Там, где японцы слабы, рекомендуется предпринимать частные наступления отрядами не более батальона»{76}.

Ну, что тут скажешь? И смех и грех! Представляете: наступление отрядами не более батальона! И эта галиматья преподносилась в качестве директивы ставки Чан Кайши. Тактика, о которой шутники говорят: «Нас не трогай, мы не тронем».

Именно эта «тактика» привела к тому, что громадные районы Северного, Центрального и Южного Китая, захваченные японцами главным образом в операциях 1937–1938 годов, оставались под их оккупацией вплоть до августа 1945 года, и только когда Советская Армия, разгромив Квантунскую армию в Маньчжурии, стала стремительно продвигаться к Северному Китаю и все японские вооруженные силы в Китае оказались под угрозой скорого и решительного разгрома, они вынуждены были поспешно отходить.

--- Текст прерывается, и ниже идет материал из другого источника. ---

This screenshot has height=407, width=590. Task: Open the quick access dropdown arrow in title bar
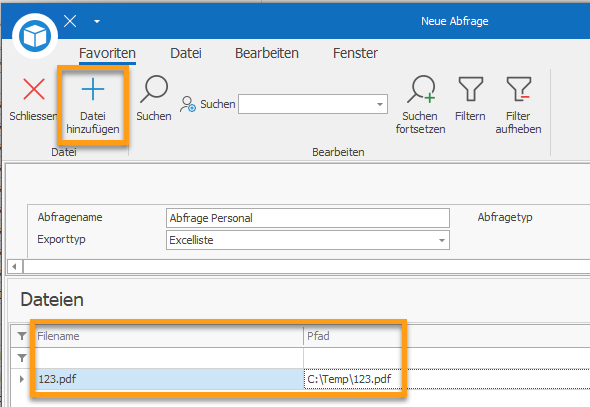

Но вернусь к ноябрьским дням 1939 года.

Прежде всего — о театре боевых действий.

Река Янцзы, начинаясь на западе Китая, с гор и ледников Кунлуня, и сделав несколько больших поворотов, далее, в среднем и нижнем течении, несет свои воды на восток, мимо крупнейших китайских городов — Чунцина, Ханькоу (Уханя), Нанкина и Шанхая, где впадает в Восточно-Китайское море. Этот последний приморский отрезок реки и входил в полосу боевых действий 3-го военного района. Климат субтропический. Здесь долина Янцзы образует плоскую низменность, насыщенную влагой и очень плодородную. Лесов нет, они давно уже сведены земледельцами. Выжил лишь бамбук, который растет очень быстро, [224] образуя там и сям небольшие рощицы. Они окружены чайными плантациями, фруктовыми садами, полями хлопка и риса. Снимают по нескольку урожаев в год. Богатая сельскохозяйственной продукцией долина.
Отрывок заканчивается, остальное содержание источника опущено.